Masalah tersebut imbas dampak dari warganet yang tidak sehat dalam berselancar di media baru (digital) secara daring.

Khususnya bila melihat unggahan media sosial berikut laman komentarnya, belum tampak ada etika dalam penyampaikannya.

Kalangan yang beradab kuat senantiasa santun dalam berkomunikasi atau melalukan interaksi di medsos.

Namun, kebanyakan warganet masih belum jelas menempatkan posisi dirinya berhadapan dengan siapa—seolah semua netizen statusnya sejajar, tak mengindahkan lagi bagaimana komunikasi interpersonal, komunikasi kelompok, hingga komunikasi massa.
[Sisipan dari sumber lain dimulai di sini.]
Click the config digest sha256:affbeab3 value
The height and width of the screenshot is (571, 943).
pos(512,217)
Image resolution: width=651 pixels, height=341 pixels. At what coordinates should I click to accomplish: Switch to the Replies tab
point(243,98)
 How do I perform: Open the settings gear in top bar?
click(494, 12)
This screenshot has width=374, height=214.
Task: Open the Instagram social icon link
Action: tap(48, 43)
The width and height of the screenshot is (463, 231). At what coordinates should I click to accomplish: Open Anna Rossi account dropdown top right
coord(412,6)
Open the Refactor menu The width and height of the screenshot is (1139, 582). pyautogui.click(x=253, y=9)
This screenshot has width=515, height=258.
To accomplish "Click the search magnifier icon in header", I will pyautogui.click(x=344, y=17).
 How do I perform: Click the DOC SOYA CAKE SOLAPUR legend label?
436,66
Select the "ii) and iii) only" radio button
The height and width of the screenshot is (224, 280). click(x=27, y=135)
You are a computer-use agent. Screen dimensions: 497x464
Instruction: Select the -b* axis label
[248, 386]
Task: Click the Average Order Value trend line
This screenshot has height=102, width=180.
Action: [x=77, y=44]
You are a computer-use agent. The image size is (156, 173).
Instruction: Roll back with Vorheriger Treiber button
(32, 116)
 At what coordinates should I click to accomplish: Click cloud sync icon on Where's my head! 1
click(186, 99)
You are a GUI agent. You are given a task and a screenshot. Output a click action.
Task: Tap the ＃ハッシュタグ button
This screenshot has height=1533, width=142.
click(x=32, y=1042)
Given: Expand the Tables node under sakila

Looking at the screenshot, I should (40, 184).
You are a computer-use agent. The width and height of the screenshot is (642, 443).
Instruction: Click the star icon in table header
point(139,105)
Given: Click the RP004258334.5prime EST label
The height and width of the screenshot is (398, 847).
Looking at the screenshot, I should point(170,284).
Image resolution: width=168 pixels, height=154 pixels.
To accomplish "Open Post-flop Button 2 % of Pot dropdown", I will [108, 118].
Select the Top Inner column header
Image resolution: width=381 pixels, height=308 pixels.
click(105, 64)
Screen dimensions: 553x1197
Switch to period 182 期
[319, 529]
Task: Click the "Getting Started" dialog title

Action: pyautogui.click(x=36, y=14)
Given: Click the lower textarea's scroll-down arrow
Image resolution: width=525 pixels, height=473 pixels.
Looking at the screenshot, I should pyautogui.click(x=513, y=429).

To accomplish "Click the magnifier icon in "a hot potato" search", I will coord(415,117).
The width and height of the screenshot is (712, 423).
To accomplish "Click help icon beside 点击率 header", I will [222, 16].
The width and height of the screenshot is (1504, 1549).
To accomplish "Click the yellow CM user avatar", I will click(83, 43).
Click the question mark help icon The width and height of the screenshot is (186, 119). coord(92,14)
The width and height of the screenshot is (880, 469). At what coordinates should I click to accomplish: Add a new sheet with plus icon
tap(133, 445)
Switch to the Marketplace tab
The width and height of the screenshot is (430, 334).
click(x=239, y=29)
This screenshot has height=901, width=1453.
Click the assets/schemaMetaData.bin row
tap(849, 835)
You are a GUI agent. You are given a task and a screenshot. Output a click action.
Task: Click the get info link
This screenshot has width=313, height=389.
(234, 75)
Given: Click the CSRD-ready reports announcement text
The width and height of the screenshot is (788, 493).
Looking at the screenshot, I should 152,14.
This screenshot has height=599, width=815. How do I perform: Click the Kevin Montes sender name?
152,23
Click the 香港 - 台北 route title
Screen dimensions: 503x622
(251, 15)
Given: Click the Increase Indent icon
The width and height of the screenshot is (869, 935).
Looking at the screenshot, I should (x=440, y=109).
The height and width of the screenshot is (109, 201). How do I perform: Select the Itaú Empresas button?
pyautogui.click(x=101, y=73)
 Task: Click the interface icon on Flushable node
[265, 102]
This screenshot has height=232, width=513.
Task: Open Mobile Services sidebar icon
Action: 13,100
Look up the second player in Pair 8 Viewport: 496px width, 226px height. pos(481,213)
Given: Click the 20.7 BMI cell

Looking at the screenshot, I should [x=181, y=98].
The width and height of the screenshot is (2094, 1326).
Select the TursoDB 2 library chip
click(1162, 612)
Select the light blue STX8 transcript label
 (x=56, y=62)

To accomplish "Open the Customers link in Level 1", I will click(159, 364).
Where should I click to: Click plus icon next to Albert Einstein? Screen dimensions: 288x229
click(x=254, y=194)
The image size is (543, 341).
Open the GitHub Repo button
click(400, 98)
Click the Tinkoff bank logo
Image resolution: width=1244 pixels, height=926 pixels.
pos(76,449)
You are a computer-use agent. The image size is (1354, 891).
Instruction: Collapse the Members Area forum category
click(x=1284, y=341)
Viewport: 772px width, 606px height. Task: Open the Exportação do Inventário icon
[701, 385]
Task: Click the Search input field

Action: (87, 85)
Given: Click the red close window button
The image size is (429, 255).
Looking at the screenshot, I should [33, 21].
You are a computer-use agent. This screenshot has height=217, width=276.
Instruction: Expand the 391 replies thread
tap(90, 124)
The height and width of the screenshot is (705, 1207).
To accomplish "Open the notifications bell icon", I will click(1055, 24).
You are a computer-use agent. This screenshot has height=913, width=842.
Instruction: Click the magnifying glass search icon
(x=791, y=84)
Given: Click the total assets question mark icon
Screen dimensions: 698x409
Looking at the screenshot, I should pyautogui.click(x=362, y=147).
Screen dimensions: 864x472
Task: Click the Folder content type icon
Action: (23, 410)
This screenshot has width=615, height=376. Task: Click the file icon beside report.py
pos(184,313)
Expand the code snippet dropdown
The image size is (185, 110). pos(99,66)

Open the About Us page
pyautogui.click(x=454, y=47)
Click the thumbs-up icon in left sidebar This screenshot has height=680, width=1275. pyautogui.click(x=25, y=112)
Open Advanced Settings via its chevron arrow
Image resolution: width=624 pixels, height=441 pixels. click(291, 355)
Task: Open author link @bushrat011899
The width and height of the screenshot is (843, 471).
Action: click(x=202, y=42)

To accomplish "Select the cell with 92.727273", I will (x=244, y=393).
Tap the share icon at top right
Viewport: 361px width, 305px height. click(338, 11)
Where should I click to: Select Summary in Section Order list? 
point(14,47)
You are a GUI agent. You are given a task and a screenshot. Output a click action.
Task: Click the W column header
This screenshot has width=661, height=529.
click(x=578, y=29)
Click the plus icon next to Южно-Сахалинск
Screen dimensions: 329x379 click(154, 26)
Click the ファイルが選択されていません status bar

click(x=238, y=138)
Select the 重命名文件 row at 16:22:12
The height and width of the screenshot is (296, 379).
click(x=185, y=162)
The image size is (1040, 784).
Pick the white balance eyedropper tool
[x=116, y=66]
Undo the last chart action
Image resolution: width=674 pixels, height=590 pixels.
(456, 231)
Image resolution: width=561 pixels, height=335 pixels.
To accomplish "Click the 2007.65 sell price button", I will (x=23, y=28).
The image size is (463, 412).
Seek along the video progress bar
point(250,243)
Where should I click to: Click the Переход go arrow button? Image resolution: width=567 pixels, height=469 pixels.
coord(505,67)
Hal itulah yang membuat warganet berani melontarkan ujaran kebencian dan hoax, terutama dalam mobilisasi politik mengunggah muatan konten “black campaign”.

Terkadang dalam konten negative campaign yang dibarengi data atau bukan sekadar ingin menjatuhkan lawan pun bila dibumbui kata-kata atau kalimat yang kurang santun menunjukan tidak adanya etika baik, dan bisa memantik perselisihan/konflik dampak apriori terhadap kelompol lain.

Terlebih, algoritma digital membuat polarisasi di kalangan warganet, sehingga membuat mereka kurang terbuka pemikirannya secara luas—hanya apa yang sealiran atau menjadi pilihannya saja yang selalu dianggap benar menimbulkan fanatik berlebih.

Dan bagi kalangan yang jengah menyimak muatan konten tersebut ataupun tak mau ambil pusing dengan ujaran kebencian, polarisasi dan hoax, berpotensi menimbulkan sikap apolitis hingga “golput”.

Pemilu di Era Digital
Diskusi tentang Pemilu di era digital* (Foto ilustrasi | Sumber: bali.kpu.go.id)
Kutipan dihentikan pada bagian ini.